J’ai présenté ce 5e personnage comme « mon ami imaginaire », répondant au doux nom de « riche grenouille pigeon-rrrr ah » (transcription phonétique maison de « foie gras »), qui n’a pas de temps libre parce que son métier d’éleveur de chameau l’occupe 7 jours sur 7. Malheureusement personne n'a compris la blague.

Bref, c’était un véritable cours de speaking dans la mesure où on pratiquait constamment et sans crainte ; c’était notre alliée et c’est vers elle que nous nous dirigions pour écarter le flou laissé par Professeur Vieille dans les leçons de General Chinese. D'ailleurs, niveau flou, Professeur Vieille était presque une spécialiste mondiale, et notre prof de speaking bien-aimée avait fort à faire... Un peu comme dans Les Experts : Miami, quand ils doivent zoomer à 2360% pour distinguer le reflet du criminel dans la photo du bouton de manchette de la victime.

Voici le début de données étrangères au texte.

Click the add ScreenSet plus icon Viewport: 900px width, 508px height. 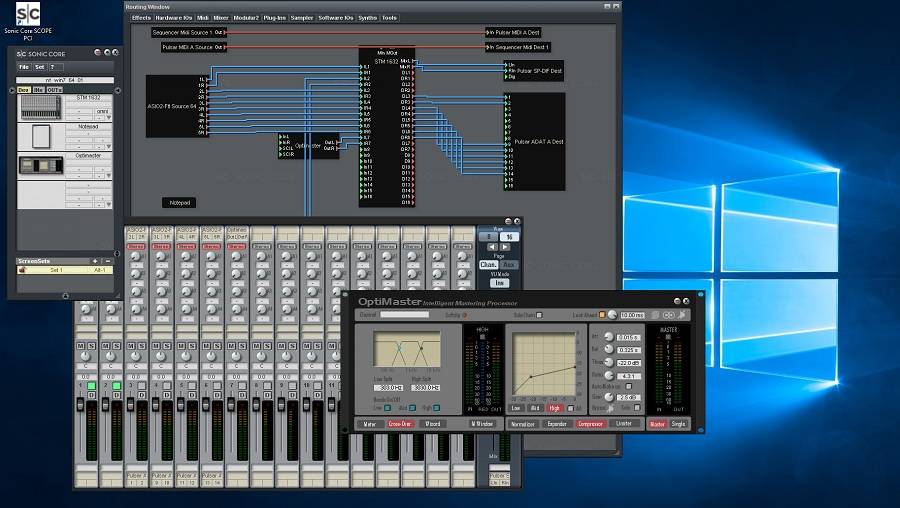(x=95, y=261)
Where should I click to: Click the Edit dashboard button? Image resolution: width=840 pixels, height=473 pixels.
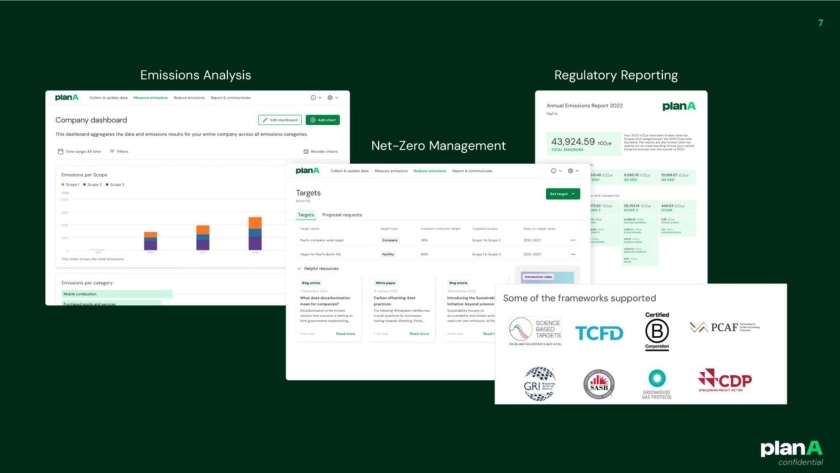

Et même si c'était notre amie, nous la respections beaucoup - sauf peut-être mon voisin de cours en rut qui multipliait les tentatives de drague toutes plus nulles les unes que les autres, et qui ne récoltait que les rires de la classe à chaque fois qu’il se faisait rembarrer par une vanne bien sentie.

Comme beaucoup de jeunes Chinois, son ambition est de quitter la Chine (phénomène intéressant par ailleurs), et elle est en bonne voie puisque l'an prochain, elle ira enseigner le mandarin dans le Michigan au sein du Confucius Institute. C'est tout ce qu'elle mérite : la réalisation de son rêve d'expatriation d'une part (parce qu'en tant que prof elle déchire sa race tavu), et l'exil au fin fond de la cambrousse américaine d'autre part (parce qu'aujourd'hui elle trouve des excuses pour ne pas revoir ceux d'entre nous qui sont restés au deuxième semestre).

Conclusion : n'ai-je pas pris suffisamment de retard ? Faut-il EN PLUS que je prenne le temps d'écrire une conclusion ? Je refuse.